* **Problem requirements**
Rewrite the entries with "sidebar" changed to "side menu" and everything else kept the same. Don't include the pictures.

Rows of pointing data
* * *
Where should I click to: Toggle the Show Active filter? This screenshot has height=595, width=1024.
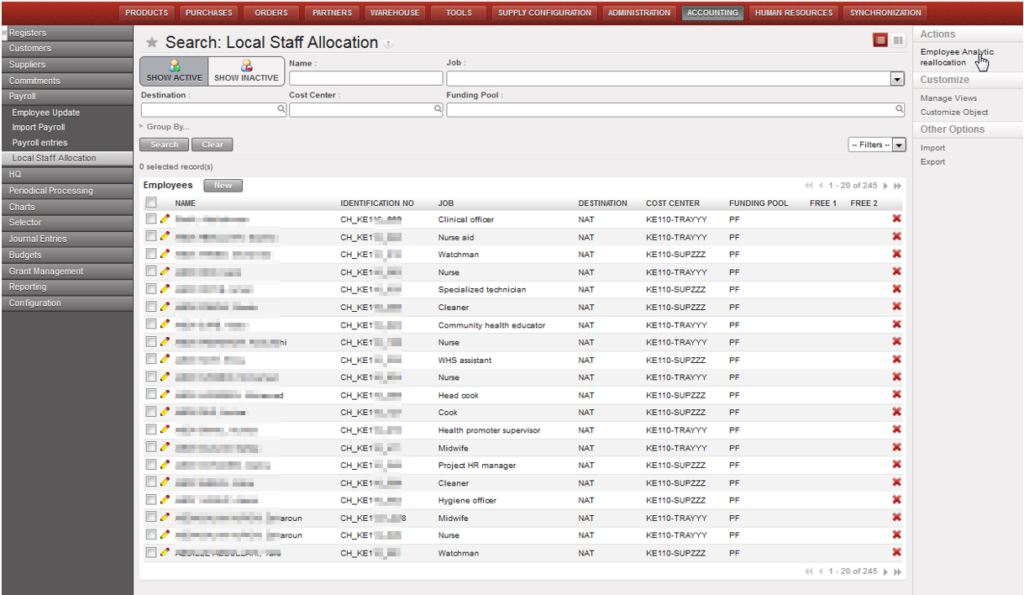[174, 71]
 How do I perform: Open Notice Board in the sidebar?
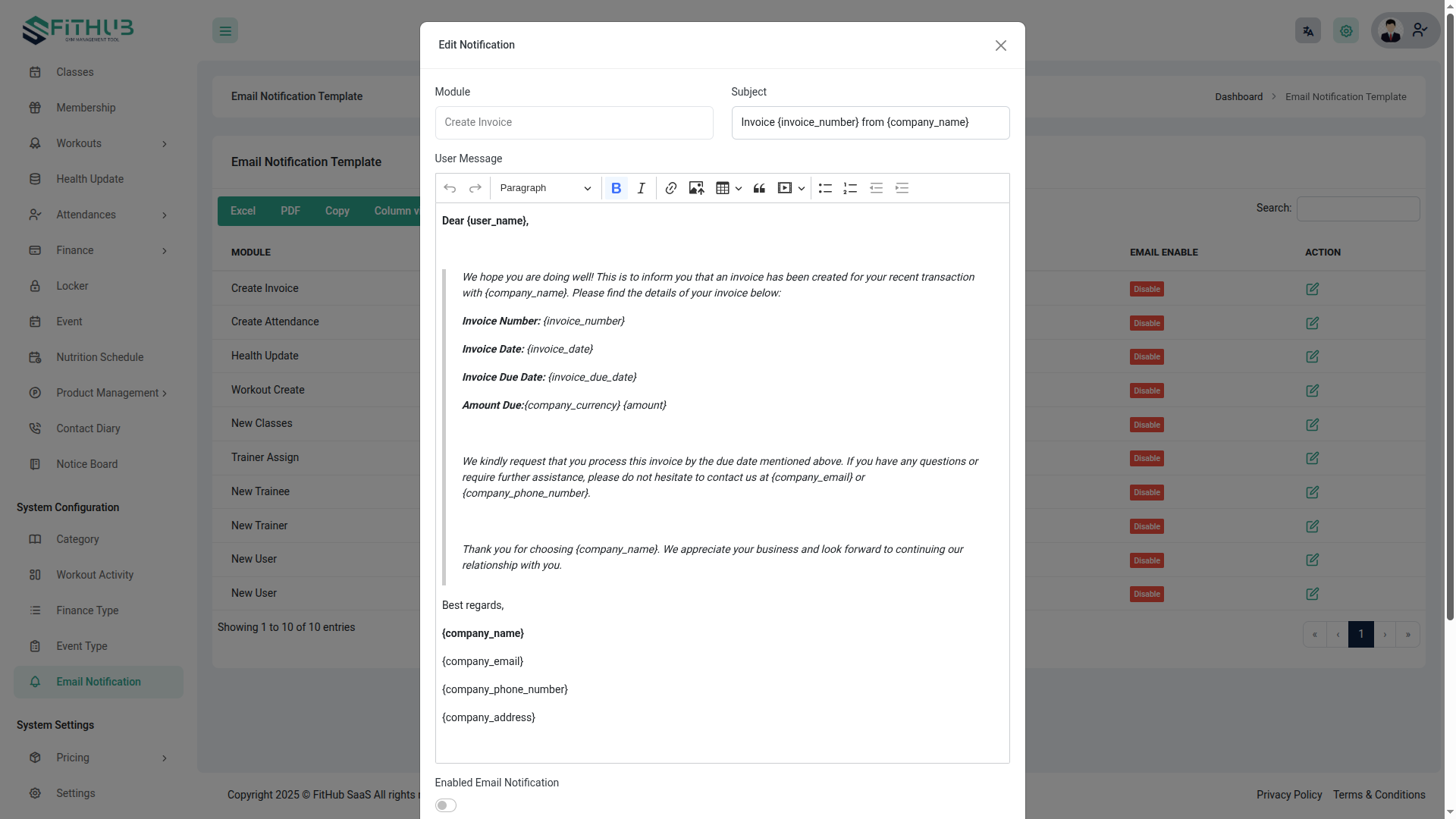(86, 464)
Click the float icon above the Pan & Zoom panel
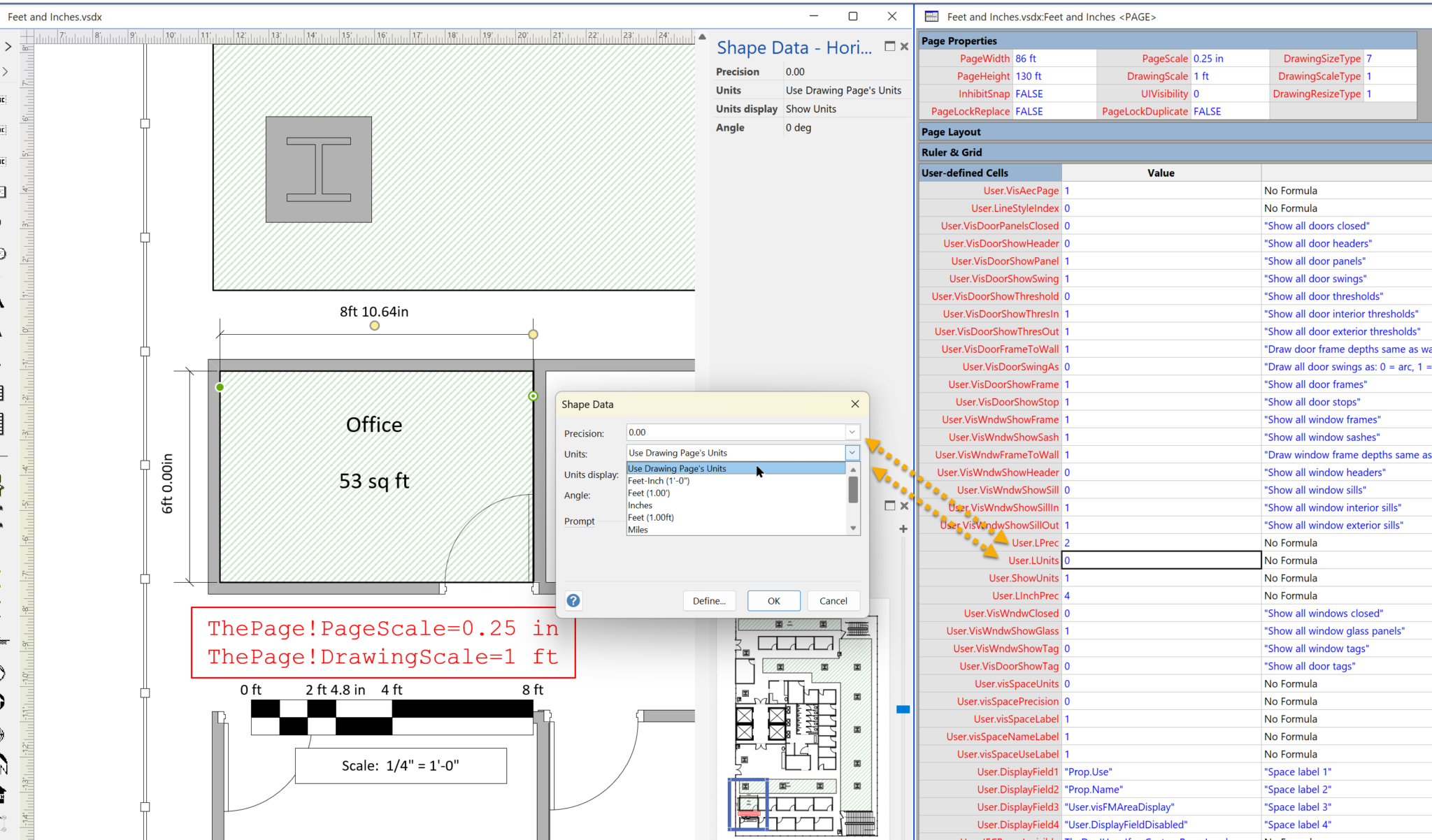The height and width of the screenshot is (840, 1432). click(889, 505)
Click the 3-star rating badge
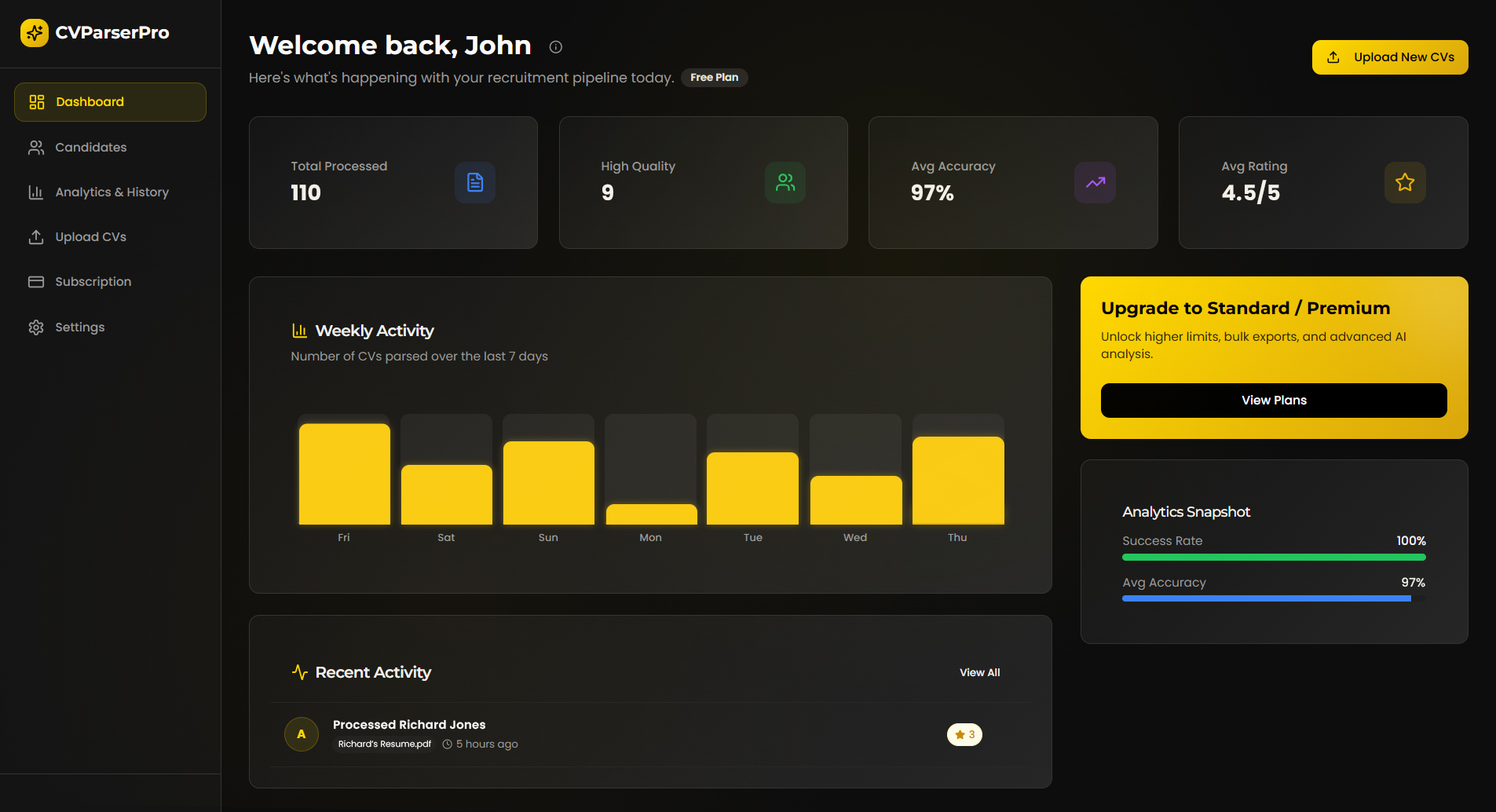This screenshot has height=812, width=1496. [964, 734]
* * *
* **Exercise result**
Where should I click to: Toggle the Show Active filter? This screenshot has height=595, width=1024.
[174, 71]
 How do I perform: Open Notice Board in the side menu?
(86, 464)
Click the float icon above the Pan & Zoom panel
The height and width of the screenshot is (840, 1432). click(889, 505)
Click the 3-star rating badge
This screenshot has height=812, width=1496. [964, 734]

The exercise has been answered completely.